Ford's industrial method revolutionised America. In many ways he was as cataclysmic and as catalysing as Lenin. He literally changed the world, by changing, in this case, how the world worked. Like the Communists, he wanted efficiency in all things and that went from the days his workers spent assembling cars to how they lived, how they spent their weekends and how they took their pleasures. The old system, with its matriarchal basis and its networks that operated through motherhood and sisterhood, were not efficient enough. He wanted things done the way men did them – efficiently.
Henry Ford was assisted in his push towards this new American Dream by events that happened at the time he was born and which certainly affected him in his childhood. Two of his uncles served in the war of 1860, with one being killed at the Battle of Fredericksburg in 1862. We can be sure that the war and the events that followed affected Ford deeply, just as they did all Americans.
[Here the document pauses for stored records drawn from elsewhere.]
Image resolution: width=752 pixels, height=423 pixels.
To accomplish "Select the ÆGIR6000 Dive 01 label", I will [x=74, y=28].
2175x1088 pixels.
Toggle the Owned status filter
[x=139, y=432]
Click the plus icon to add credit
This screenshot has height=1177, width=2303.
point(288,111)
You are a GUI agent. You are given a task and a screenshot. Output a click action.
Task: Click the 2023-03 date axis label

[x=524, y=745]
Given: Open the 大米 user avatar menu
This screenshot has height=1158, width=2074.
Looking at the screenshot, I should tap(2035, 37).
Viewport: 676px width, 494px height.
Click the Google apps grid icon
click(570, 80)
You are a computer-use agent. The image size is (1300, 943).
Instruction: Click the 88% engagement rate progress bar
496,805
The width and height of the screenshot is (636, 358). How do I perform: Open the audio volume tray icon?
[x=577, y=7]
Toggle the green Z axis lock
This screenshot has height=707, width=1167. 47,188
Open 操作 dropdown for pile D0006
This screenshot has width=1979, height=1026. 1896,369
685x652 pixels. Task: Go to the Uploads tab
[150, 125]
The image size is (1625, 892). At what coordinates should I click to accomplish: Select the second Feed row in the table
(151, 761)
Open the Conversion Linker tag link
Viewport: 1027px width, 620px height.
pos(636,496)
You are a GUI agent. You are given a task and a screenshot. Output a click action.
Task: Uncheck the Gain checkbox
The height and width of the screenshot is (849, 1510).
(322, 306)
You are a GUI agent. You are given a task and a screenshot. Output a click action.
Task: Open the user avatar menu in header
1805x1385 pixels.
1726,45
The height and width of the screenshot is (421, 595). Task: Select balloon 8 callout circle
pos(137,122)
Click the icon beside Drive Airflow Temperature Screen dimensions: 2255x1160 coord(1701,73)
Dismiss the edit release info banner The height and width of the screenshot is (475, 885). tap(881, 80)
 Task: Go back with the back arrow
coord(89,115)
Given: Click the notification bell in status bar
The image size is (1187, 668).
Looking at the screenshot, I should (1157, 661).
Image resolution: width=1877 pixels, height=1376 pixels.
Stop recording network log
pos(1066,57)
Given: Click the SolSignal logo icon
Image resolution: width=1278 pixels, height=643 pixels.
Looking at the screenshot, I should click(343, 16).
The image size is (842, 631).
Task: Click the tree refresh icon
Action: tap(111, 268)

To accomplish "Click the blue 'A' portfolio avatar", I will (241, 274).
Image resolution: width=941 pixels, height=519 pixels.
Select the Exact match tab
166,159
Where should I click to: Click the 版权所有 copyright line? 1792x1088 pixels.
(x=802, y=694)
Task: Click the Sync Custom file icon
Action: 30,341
The country had been ripped apart and all that was comfortable, all that was reliable, all that had been permanent, was destroyed in four years of vicious warfare; we often forget now that more Americans died in that war than all those who died in the country's other wars, before or since.
The horror of Civil War convinced many Americans that the old ways had failed. They were not reliable. They were not efficient. The country as a whole began to look forward, rather than back, to innovation rather than tradition. The conquest of he West, or rather, the dispossession of those who already lived there, was a part of that and if it was vicious, it was because of the lingering brutalisation of the War, which still abides in American culture. Those who were not quite like 'us' could be treated as being of less value. This fed into the ugly, ongoing tradition of American race politics, where the colour of a person's skin counts for far more than his ability, or his goodness.
The cult of the new became supreme and in time, people would stop repairing things; they just threw them away and bought new. The disposable society came into being, where nothing had any lasting value and the old was always to be disdained. Even the underclasses upon which the country depended were ephemeral; Scots, Irish, Italians, Germans, Chinese and many others all took their turn, rising through the generations and leaving the dirty work to whomever was next to come in. Underlying all this was the cult of the new: the old had to be done away with, whether that was in how factories made goods or in how people lived.
Henry Ford was not a saint. He had many flaws. Personally he could be intransigent and irascible. He was strongly anti-Semitic. He was implacably opposed to involvement in World Wars One and Two. On the other hand, without his creativity and vision, the USA could not have become the power that it has. It could not have both fought Germany and defeated Japan. It could not have put men on the moon. And, though feminists might carp about his 'patriarchal attitudes' without his revolutionising both the workplace and the home, there would have been no feminism at all.
For better or worse, we all live with his legacy.